Du côté du Gabon, on peut saluer la sortie de l'album du grand Pierre Akendengué qui avec Gorée a su rappeler les affres de l'esclavage. Avec ses textes engagés, il tente de sensibiliser le public au devoir de mémoire. La musique comme expression de révolte, Akendengué la pratique ainsi. S'il ne dénonce les situations avec autant de pugnacité et de véhémence, le Sénégalais Ismaël Lo auteur cette année d'un album intitulé Sénégal, veut, lui aussi, rappeler certains évènements dramatiques comme le naufrage d'un ferry en 2002 dans une chanson intitulée Jola.

L’Afrique en deuil

Mais l’année 2006, restera surtout dans les annales de la musique marquée d’une pierre noire. L’Afrique sub-saharienne a en effet perdu deux de ses géants, dans des genres très différents. Ali Farka Touré, le musicien-cultivateur de Niafunké, au nord du Mali, qui avait réussi à ramener le blues "à la maison", en Afrique, et Douk Saga, le "président" de la Jet Set et figure de proue de la mouvance coupé décalé, véritable phénomène sociétal et musical qui inonde les ondes et les clubs d’Afrique depuis 2002. Ali Farka, décédé le 7 mars 2006 avait eu le temps de s’investir et d’enregistrer l’album Savane, sorti quelques mois après son décès. Il laisse ainsi un disque que beaucoup considèrent comme l’un des plus profonds de sa discographie.
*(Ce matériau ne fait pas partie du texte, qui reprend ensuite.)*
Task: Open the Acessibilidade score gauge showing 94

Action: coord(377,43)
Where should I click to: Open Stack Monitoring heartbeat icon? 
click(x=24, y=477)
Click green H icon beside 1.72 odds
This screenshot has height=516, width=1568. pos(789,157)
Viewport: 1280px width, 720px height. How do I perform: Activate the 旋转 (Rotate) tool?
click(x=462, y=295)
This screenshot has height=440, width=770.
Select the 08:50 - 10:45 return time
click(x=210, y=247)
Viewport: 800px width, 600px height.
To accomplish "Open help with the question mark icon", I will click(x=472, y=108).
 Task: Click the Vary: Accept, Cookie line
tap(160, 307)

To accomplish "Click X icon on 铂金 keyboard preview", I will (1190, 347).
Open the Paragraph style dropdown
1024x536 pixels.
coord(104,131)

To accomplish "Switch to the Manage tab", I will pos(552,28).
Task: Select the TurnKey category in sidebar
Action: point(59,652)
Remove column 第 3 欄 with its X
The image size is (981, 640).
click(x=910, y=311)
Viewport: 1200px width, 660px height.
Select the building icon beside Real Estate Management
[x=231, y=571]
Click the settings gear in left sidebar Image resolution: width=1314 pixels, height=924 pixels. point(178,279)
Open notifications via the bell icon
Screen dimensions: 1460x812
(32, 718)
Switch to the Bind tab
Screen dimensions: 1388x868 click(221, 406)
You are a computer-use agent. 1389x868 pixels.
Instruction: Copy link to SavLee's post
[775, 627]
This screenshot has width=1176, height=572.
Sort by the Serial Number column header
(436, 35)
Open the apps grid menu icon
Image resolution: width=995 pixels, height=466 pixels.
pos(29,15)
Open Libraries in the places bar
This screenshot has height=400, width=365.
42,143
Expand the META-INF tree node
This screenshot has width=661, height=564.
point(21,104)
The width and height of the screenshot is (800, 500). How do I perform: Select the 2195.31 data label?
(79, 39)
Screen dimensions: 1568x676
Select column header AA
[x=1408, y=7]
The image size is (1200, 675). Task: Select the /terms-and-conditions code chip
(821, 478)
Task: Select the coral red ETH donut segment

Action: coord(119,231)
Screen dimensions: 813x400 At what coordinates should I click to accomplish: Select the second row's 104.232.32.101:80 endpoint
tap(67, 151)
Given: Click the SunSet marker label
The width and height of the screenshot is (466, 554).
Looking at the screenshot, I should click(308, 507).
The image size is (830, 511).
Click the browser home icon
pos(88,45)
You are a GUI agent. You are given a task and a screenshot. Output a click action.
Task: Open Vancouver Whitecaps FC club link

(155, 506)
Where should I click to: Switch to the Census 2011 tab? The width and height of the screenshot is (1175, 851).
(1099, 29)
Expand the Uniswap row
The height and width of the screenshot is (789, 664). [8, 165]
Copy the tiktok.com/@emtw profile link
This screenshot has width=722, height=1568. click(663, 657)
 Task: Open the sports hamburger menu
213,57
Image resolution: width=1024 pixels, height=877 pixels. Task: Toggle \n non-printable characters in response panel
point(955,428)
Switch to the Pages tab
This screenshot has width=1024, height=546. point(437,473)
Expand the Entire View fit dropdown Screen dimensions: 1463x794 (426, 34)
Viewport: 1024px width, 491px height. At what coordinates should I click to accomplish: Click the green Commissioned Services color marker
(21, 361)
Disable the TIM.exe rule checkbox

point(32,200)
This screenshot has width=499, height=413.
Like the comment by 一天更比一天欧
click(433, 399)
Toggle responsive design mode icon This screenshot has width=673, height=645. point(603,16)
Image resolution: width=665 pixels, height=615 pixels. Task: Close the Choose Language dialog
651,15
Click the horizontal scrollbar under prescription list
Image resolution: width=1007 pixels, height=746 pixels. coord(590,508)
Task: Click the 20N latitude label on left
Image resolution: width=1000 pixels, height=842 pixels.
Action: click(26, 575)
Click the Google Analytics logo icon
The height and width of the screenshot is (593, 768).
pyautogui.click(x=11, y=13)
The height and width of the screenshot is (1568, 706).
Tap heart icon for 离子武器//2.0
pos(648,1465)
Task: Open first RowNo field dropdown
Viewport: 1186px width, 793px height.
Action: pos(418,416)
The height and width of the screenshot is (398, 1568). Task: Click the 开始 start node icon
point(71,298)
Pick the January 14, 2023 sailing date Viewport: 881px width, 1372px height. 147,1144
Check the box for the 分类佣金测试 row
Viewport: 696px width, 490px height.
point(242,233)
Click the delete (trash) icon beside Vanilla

Véritable succès, l’album est nominé aux Grammy Awards, tandis que Ali Farka et Toumani Diabate ont reçu en février 2006 la célèbre distinction dans la catégorie musique traditionnelle pour leur duo guitare/ kora In the heart of the Moon. Quant à Douk Saga, le "sommet de  l’Himalaya", il a décalé trop tôt, à 32 ans, sans avoir le temps de continuer son "maxi, maxi boucan".